Blog Post by
Rev. Dr. Craig M. Howard
In a meeting with rural pastors yesterday, I learned something new. It’s called floating. Apparently, this is when a person gets in a canoe, raft, or other floatable device and floats down a river. Being raised near lake Michigan, I have a difficult time imagining groups of people just floating down a river! My first question was, “How do you get back up the river?” I could tell from the silent giggles that I was out of my element! Steven Matthews, who is the pastor at Ste. Genevieve, then sent me photos. I still have many questions, but this summer I’m ready to head to Steelville and give it a try!
The conversation of floating came about as I challenged the pastors to take a break. The time spent on Zoom meetings, writing liturgies for virtual worship, making conference pastoral care calls, and delivering front door care packages is taking a toll on the pastors. Chaplains have been working double time to be the family for patients who cannot have visitors, as well as care for overworked medical colleagues and caregivers. Many are feeling exhausted, yet taking time off doesn’t feel right when we are already working from home.

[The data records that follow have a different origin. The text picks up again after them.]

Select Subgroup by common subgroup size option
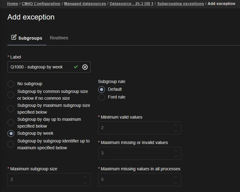 [x=11, y=95]
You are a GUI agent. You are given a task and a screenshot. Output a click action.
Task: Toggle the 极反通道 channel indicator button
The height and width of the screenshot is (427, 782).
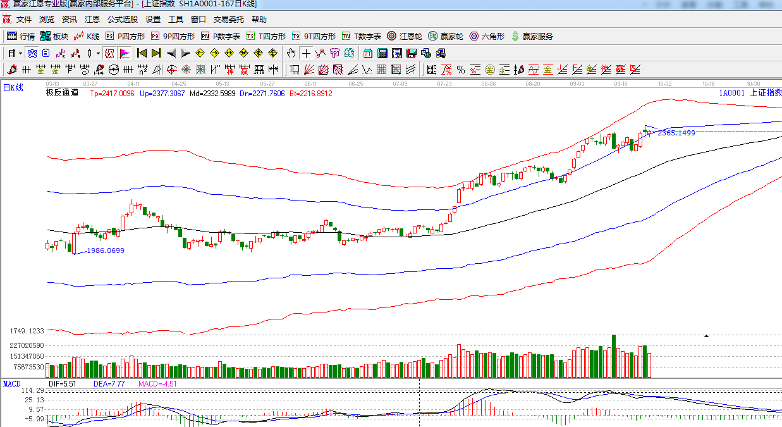[109, 53]
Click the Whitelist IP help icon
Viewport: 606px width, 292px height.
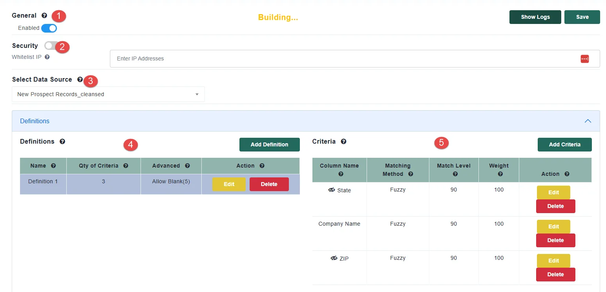click(47, 57)
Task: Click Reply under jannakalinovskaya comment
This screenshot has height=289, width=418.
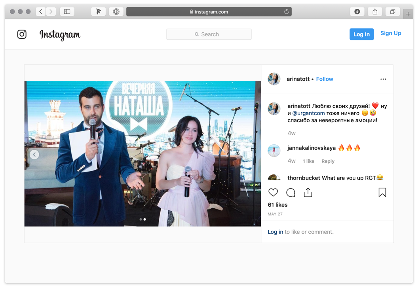Action: [x=328, y=161]
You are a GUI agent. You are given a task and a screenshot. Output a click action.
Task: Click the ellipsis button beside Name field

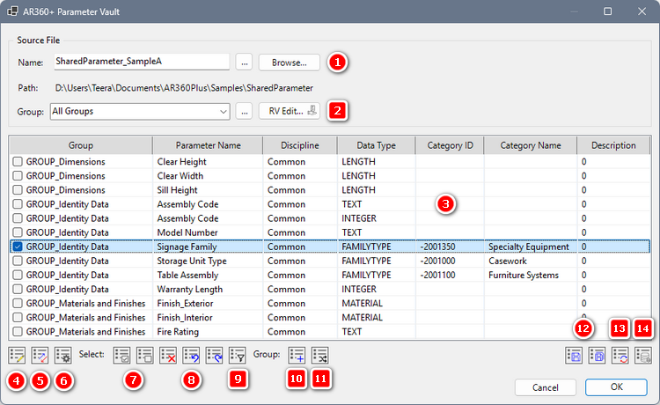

For some, being at home is part of the problem. In the article, “To Avoid Burnout, Work Less and Ignore ‘Productivity Propaganda’”, Lindsey Tramuta writes, “There’s burnout, and then there’s pandemic-induced burnout. . . Juggling full-time responsibilities, family life, and the stress of confinement makes the risk of burnout greater than ever.”
Tramuta then raises the issue of productivity and distraction and how our ability to be productive on devices that are designed to distract us is problematic: “When you combine our culture of chronic overwork with the distraction inherent to the technology and social media, at a time when people are forced to stay at home, you have a recipe for amplified anxiety and shame.”
Tramuta then interviews Rahaf Harfoush, the author of Hustle and Float. Harfoush believes we need to incorporate recovery time in our work process. In her book, she shares the idea that “it’s crucial to recover hard when you play hard.”
As we approach Memorial Day, perhaps it is time we plan for a break. Plan a time to turn off the electronics, take our eyes off of the screens, just unplug and take some “self” time. Call in the stated supply, bring in the guest liturgist, and get away. As things are opening up, perhaps a nature walk, museum exploration, or just sitting in a canoe and floating down the river is in order. Take a break. You deserve it.